Теперь он бросает взгляд через плечо. — Тогда давай посмотрим. Вперед.
Я сглатываю — реакция, которая должна быть драматичной. Он протягивает руку, чтобы помочь мне подняться, его рот подрагивает в уголке. — Ни в коем случае. — Я пытаюсь сделать шаг назад, напрягаясь в борьбе с веревкой. — Мне понадобится… содействие.
Теперь он действительно улыбается. — Ты имеешь в виду, что тебе нужна помощь?
— Я не прошу ни о чем подобном.
Он качает головой. — Все еще слишком упряма, чтобы признать, что ты просишь о помощи, не говоря уже о том, что она тебе нужна. — Я закатываю глаза, глядя куда угодно, только не на него. — Продолжай, Грей. Я хочу услышать, как ты это скажешь.
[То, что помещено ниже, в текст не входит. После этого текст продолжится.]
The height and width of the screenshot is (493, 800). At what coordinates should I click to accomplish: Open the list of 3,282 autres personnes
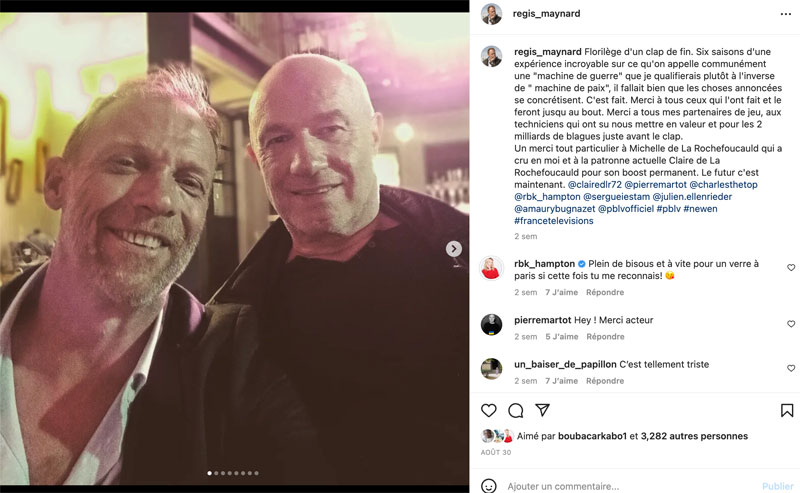tap(698, 436)
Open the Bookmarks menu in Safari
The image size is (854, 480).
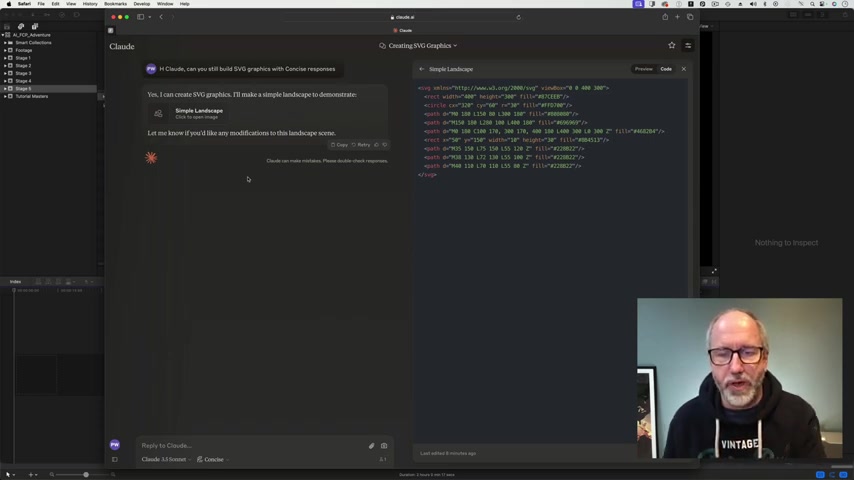pos(115,4)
Я качаю головой, наклоняя ее к звездам, взирающим на нас. — Ты невыносим.
— Это не совсем то, что я ожидал услышать.
С моих губ срывается звук отвращения, похожий на стон сожаления. — Отлично. Мне нужно… твоя помощь. — Я выдавливаю слова, проглатывая горечь, которую они оставляют после себя.
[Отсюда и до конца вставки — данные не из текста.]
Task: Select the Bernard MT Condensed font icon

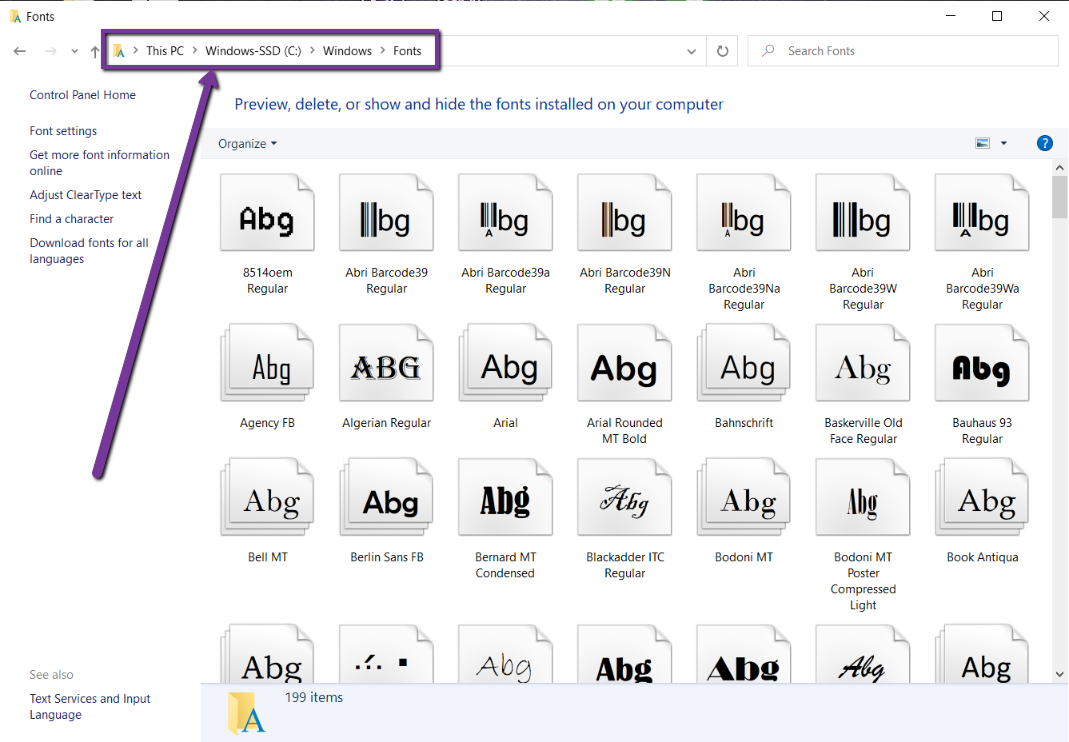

Он улыбается мне, удивляя так, как не должно быть — больше не должно. В ответ он легко сползает с седла и встает передо мной. Сердце бешено колотится в груди, а глаза перебегают на оружие у него на боку. Я выжидающе протягиваю ему связанные руки и мило улыбаюсь.
Он наблюдает за мной, его пронзительный взгляд скользит по моему лицу. — Одно неверное движение, Грей, — бормочет он, — и я привяжу тебя к спине этой лошади. Понятно?
— Понятно, Принц.
Он отвечает на мою насмешку намеком на ухмылку. А затем освобождает меня ножом, который я так отчаянно хочу получить в свои руки. Я не осмеливаюсь следить за его движениями, пока он засовывает маленький кинжал обратно на бедро, и не свожу с него глаз. Мои запястья красные и огрубевшие, болят от многочасового давления. Я не спеша массирую их, проводя пальцами по растущим рубцам, пока не убеждаюсь, что его мысли далеко от ножа у него на боку.
Время отвлечения.
Подняв глаза на него, я делаю последний глубокий вдох, готовясь к отказу от задуманного плана. — Хорошо, — вздыхаю я. — Подними меня туда.
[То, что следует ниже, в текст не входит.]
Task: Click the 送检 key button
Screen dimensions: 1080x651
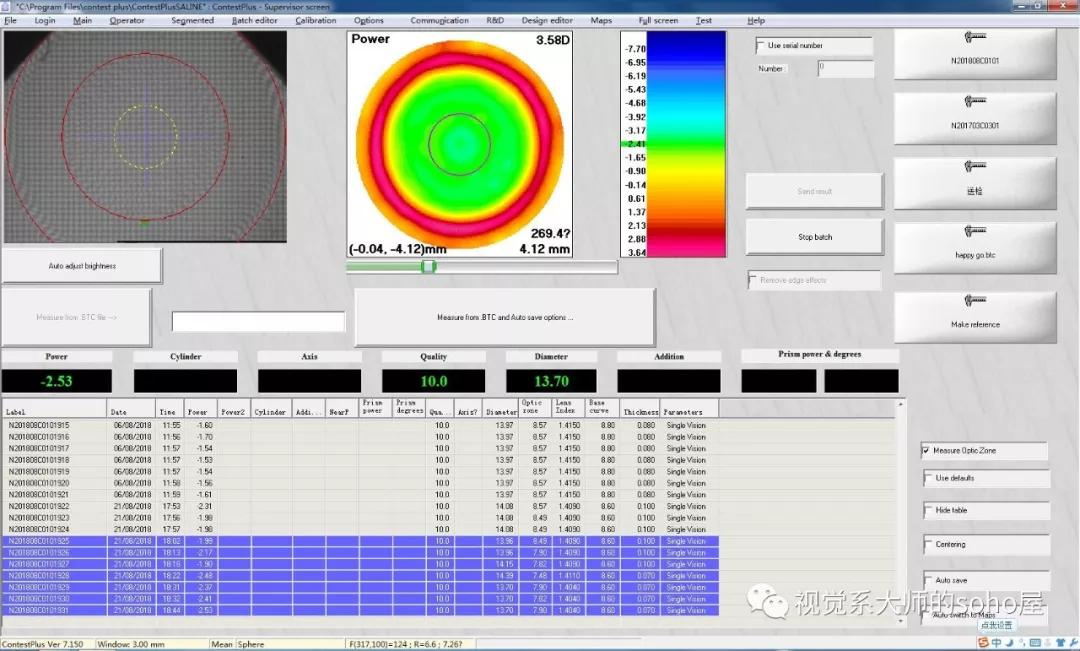Action: pos(975,182)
Его улыбка, на мой взгляд, слишком дразнящая. — Тогда ладно. — Он подходит ко мне сзади. Его руки оказываются на моих бедрах прежде, чем я успеваю сделать очередной вдох, уверенные, сильные и до тошноты знакомые. А потом он поднимает меня вверх, вверх, вверх…
— Чума! — Я визжу, бьюсь в его руках, как и собиралась. Все конечности дрыгаются, отчаянно пытаясь вырваться из его хватки из-за того, что, как я надеюсь, выглядит как страх. Я прижимаюсь спиной к его груди, в то время как ноги летят впереди меня, а руки тянутся сзади, чтобы ухватиться за что угодно — за его лицо, руки, бедро, когда я выхватываю кинжал из ножен.
— Что, черт возьми, с тобой не так? — Он опускает меня обратно на твердую землю, уворачиваясь от локтя, который я отбрасываю в его сторону. Как только мои ботинки касаются песка, я поворачиваюсь и наталкиваюсь на него, протягивая руку с его ножом за спину. Не желая рисковать и прятать оружие за пояс штанов, где он наверняка его почувствует, я переворачиваю нож рукояткой вниз и беззвучно возношу молитву Чуме-знает-кому. Только после этого я позволяю ножу опуститься к устью моего ботинка.
Я прикусываю язык от боли, чувствуя, как кровь начинает приливать к коже в том месте, где лезвие задело лодыжку. Но затем я прикусываю язык, чтобы не улыбнуться.
У меня получилось. Получилось. Может, мне стоит почаще молиться?